Extrait de page:
# # # #

Avant que Sarnia n’émerge, dans les années 1830, comme un véritable village susceptible de durer, il y eut une poignée de familles françaises qui, pendant plus de 20 ans, y ont vécu dans un isolement à peu près complet. Deux faits sont assez bien connus du grand public : les trois premiers pionniers s’appelaient Ignace Cazelet, Jean-Baptiste Paré et Joseph LaForge et leur hameau était surnommé « Les Rapides ». Cependant, mis à part ces quelques noms, d’ailleurs immortalisés par une plaque située près de la rivière St. Clair à deux pas de l’extrémité de la rue George, que sait-on réellement de ces quelques hommes et des années qu’ils ont passées avec leur famille dans cette contrée sauvage du Haut-Canada?

D’abord, le contexte. En 1796, Détroit change de main une seconde fois : les Britanniques abandonnent cette ville encore largement française aux Américains. Certains de ses résidents préfèrent toutefois demeurer sous juridiction britannique et traversent la frontière. Les lointaines origines de Sarnia sont liées de près à ce mouvement de population. Le vécu de ceux qui s’établirent là où naît la rivière St. Clair est connu grâce à une enquête menée auprès d’eux en 1826 par Mahlon Burwell, chargé par le gouvernement du Haut-Canada de déterminer les droits territoriaux des Autochtones de la région. Ceux-ci louaient en effet leurs terres aux colons français pour que ces derniers puissent s’y établir.

Burwell rapporte qu’un dénommé Ignace Cazelet (son nom sera anglicisé en Cosley ou Causley), originaire de Montréal, avait vécu en ce lieu de 1807 à 1812 pour ensuite revenir définitivement en 1815. Jean-Baptiste Paré partit quant à lui d’une bourgade au nord de Détroit en 1808 pour s’établir à son tour aux Rapides. L’année suivante, son gendre, Joseph LaForge, quitta la même localité avec sa famille pour se fixer à proximité de son beau-père.

# # # #

Lignes de données:

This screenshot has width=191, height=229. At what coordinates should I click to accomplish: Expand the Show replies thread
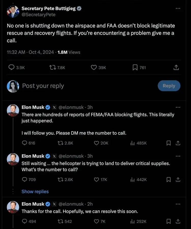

# # # #

Objectif:
Restituez mot pour mot le passage de l'extrait sur les débuts de Sarnia qui commence à « Burwell rapporte qu’un » et se termine à « de son beau-père. ». Les données ci-dessus constituent un matériau distinct de l'extrait.

Corrigé détaillé:
Burwell rapporte qu’un dénommé Ignace Cazelet (son nom sera anglicisé en Cosley ou Causley), originaire de Montréal, avait vécu en ce lieu de 1807 à 1812 pour ensuite revenir définitivement en 1815. Jean-Baptiste Paré partit quant à lui d’une bourgade au nord de Détroit en 1808 pour s’établir à son tour aux Rapides. L’année suivante, son gendre, Joseph LaForge, quitta la même localité avec sa famille pour se fixer à proximité de son beau-père.